Holden's interpretation of Dr Coppelius was another example of his ability
to tap tears and laughter at the same time, and he was one of only two
performers whom Ashton allowed to play both the "shy" and the "bossy" Ugly
Sisters in Cinderella.
His Chief of Police in Massine's Mam'zelle Angot was described in a review
as "a seedy, would-be Scarpia whose constant discomfiture is unerringly
ludicrous". And he splashed indelible colour on to the characters in the
corners of classical ballet scenery too, making vivid individuals of the
addle-headed Master of Ceremonies or Gallison, a butt of blind-man's-buff,
in The Sleeping Beauty.
Holden's standing in the Royal Ballet company, and the regard in which he
was held there, was shown by the 25-minute ovation that ended his retirement
performance as Widow Simone in 1969 - after which he moved to America to a
new marriage and a new teaching career from which, he said, he derived even
more gratification than from performing.
After directing the Dance Academy in the Los Angeles Music Centre, he opened
his own Stanley Holden Dance Centre in Los Angeles, where his students
included not only Hollywood actors and visiting ballet stars but President
Reagan's son Ron. Woody Allen wrote the story for Holden's ballet Dmitri,
created in 1989 for the Los Angeles Chamber Ballet, and Holden occasionally
appeared as Dr Coppelius or the Widow Simone.
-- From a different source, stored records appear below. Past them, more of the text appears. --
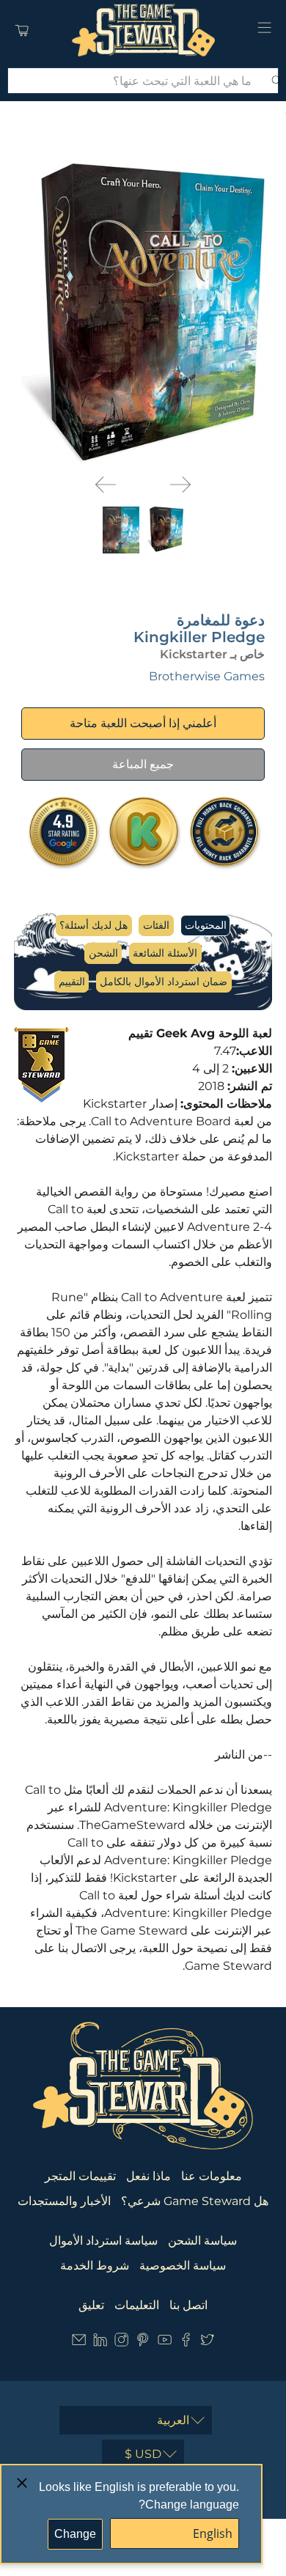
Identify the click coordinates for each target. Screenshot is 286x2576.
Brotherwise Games (207, 676)
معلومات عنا (211, 2176)
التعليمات (136, 2305)
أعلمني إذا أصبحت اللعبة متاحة (143, 723)
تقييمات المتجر (80, 2176)
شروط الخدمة (94, 2266)
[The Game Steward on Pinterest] (143, 2342)
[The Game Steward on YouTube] (165, 2342)
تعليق (91, 2305)
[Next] (180, 485)
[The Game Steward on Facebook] (186, 2342)
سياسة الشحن (202, 2241)
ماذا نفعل (148, 2176)
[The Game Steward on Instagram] (121, 2342)
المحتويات (206, 925)
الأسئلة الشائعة (165, 953)
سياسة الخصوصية (182, 2266)
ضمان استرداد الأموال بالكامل (163, 981)
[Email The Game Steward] (79, 2342)
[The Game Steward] (143, 30)
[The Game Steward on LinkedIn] (100, 2342)
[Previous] (106, 485)
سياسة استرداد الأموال (103, 2241)
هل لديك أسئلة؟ (93, 925)
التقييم (72, 981)
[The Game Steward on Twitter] (207, 2342)
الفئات (156, 925)
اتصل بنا (188, 2305)
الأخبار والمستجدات (64, 2201)
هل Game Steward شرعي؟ (194, 2201)
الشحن (103, 953)
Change (75, 2534)
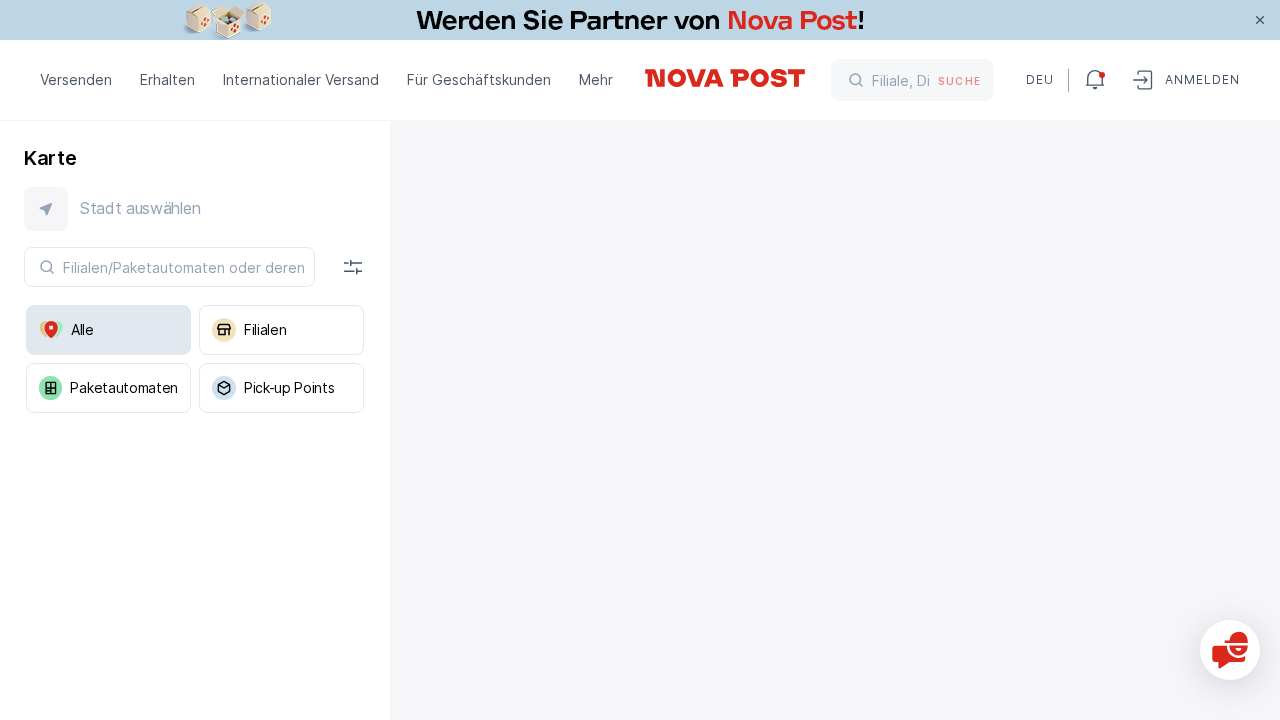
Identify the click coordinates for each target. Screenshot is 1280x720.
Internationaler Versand (301, 79)
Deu (1039, 79)
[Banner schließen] (1260, 20)
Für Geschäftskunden (479, 79)
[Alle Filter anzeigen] (353, 267)
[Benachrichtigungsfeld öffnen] (1095, 80)
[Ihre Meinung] (1230, 650)
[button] (195, 209)
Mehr (596, 79)
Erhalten (167, 79)
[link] (640, 20)
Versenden (76, 79)
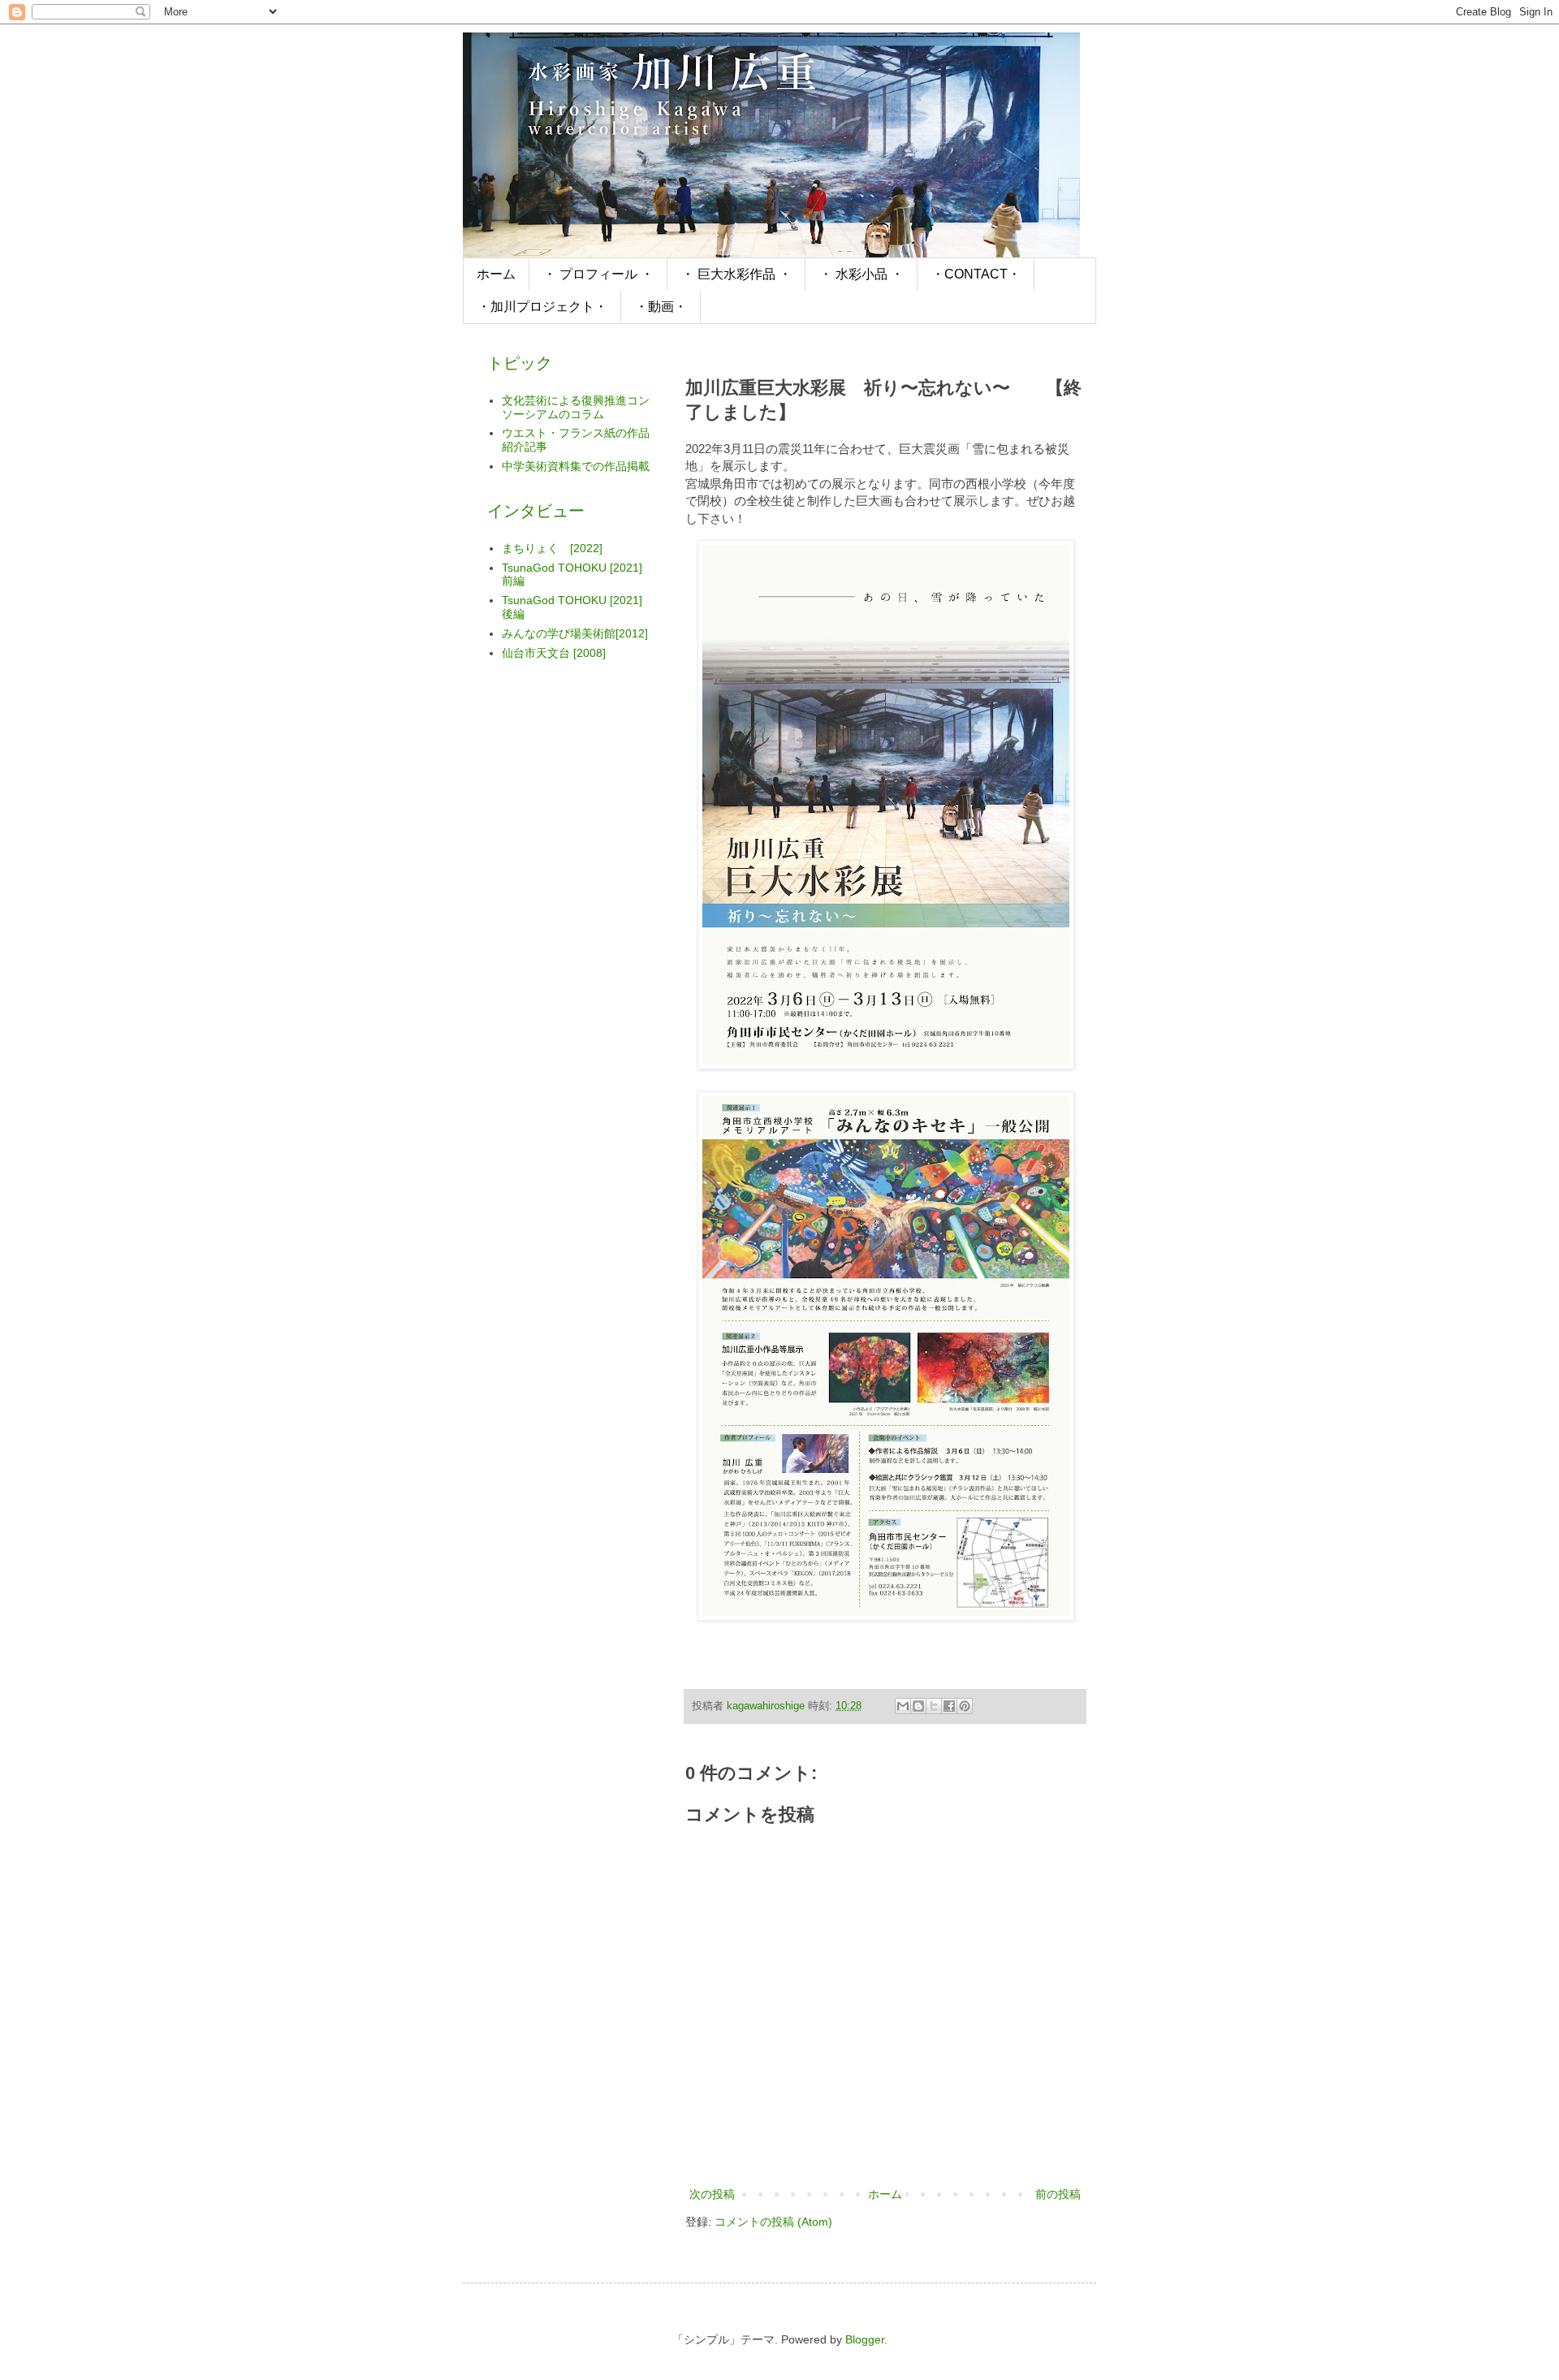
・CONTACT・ (976, 274)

After surgery for a heart condition, Holden closed his dance centre in 1997,
but he continued to teach regularly until this spring.
His first marriage, to the Sadler's Wells dancer Stella Farrance, by whom he
had two daughters and a son, was dissolved. He married secondly, in 1970,
the MGM film dancer Judy Holden. His wife and three children survive him.